Gordon Wood’s critique of relativism in the context of the historical discipline is not the same thing, and I don’t think he even uses the term–so I should have been more careful. He is specifically critical of the radical anti-foundationalism of Hayden White, who once notoriously argued that history was no truer than fiction in the way that historians construct it. This gave credence to those who claimed postmodernism killed history. I argue that Wood’s use of White is a straw man because hardly any historians actually believe their work to be fiction. Thus, I argue that his critique of hyper-relativism or post-structuralism or anti-foundationalism (whatever one calls it) is not his real concern. His real concern is that the discipline is somewhat closed off to more traditional styles of historical narrative, about presidents for instance, the type he writes. We can debate the merits of this argument separately if you like. I think he’s correct to a certain degree, but overstates his case.

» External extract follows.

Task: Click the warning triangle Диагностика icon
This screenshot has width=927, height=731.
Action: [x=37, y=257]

As for your description of how scholars seem more politicized than ever in their work, even if they don’t deal with politics writ large, I would agree with you, as does Wood. One of his central critiques of the discipline is the way so many historians, especially cultural historians, find either resistance or repression in seemingly every ordinary cultural interaction. This seems like a valid critique insofar as, for example, no matter how it’s explained to me, I can’t find anything subversive or transgressive in most of what passes for our culture, and scholarly attempts to prove it as such seem little more than mental gymnastics. Perhaps some of the culture is repressive–this seems much more plausible, if still overstated. The real repression remains the dull compulsion of the economic.

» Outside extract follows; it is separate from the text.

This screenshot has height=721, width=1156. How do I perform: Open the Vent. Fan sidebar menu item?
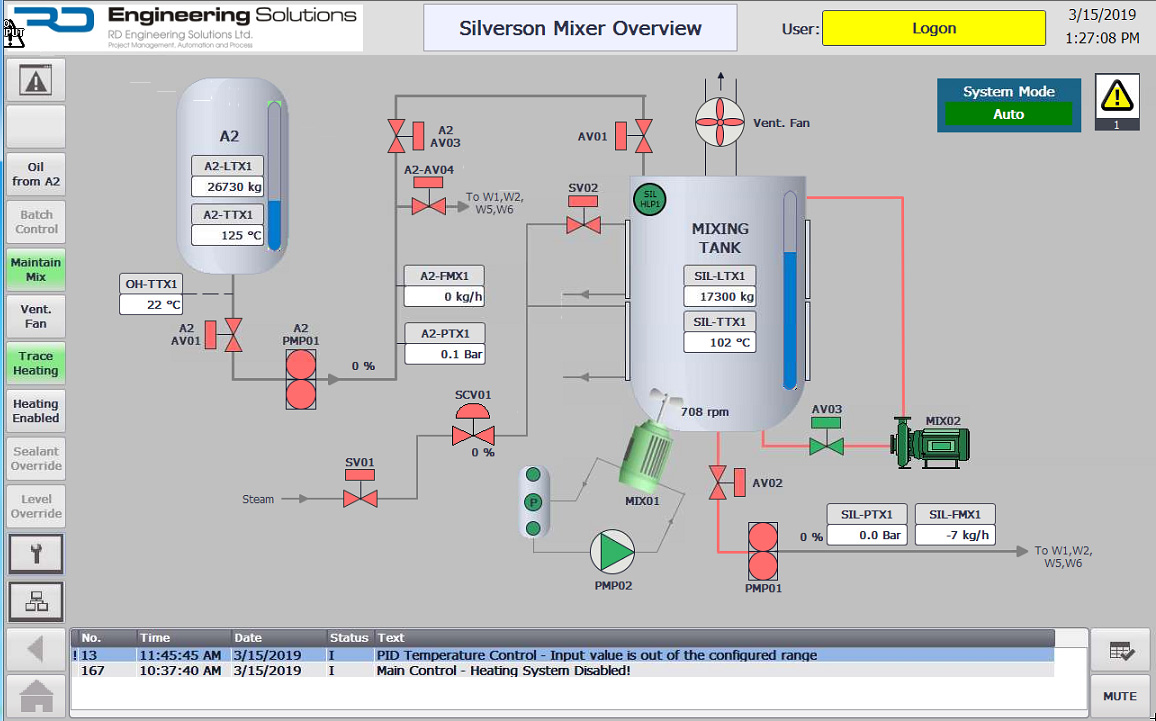(x=36, y=317)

A small addition to the point I made on another post–I do in fact see a lot of grad students throw in some race because they feel they must, but they’re not trained to think about it rigorously. It ends up additive and functionalist, rather like someone who discovers they must throw in something about the French into their dissertation without actually learning French. (I know I’ve seen this done in published works as well, but one’s not popping into my mind at the moment).
One of the benefits of the race/class/gender paradigms is how we have come to see the substantive effects of these broad categories on our political, cultural, and intellectual past. Throwing them in (or studying them) as sexy and fashionable without understanding actually undermines that claim to substance. So I say, be open to r/c/g paradigms when analyzing your primary sources, but only go there if your texts do.
It is incredibly useful to realize how much race motivated the thinking of Thomas Jefferson, Abraham Lincoln or Woodrow Wilson. Ignoring that would be ludicrous. But saying that their opinions on race was their only reality or significance is equally ludicrous.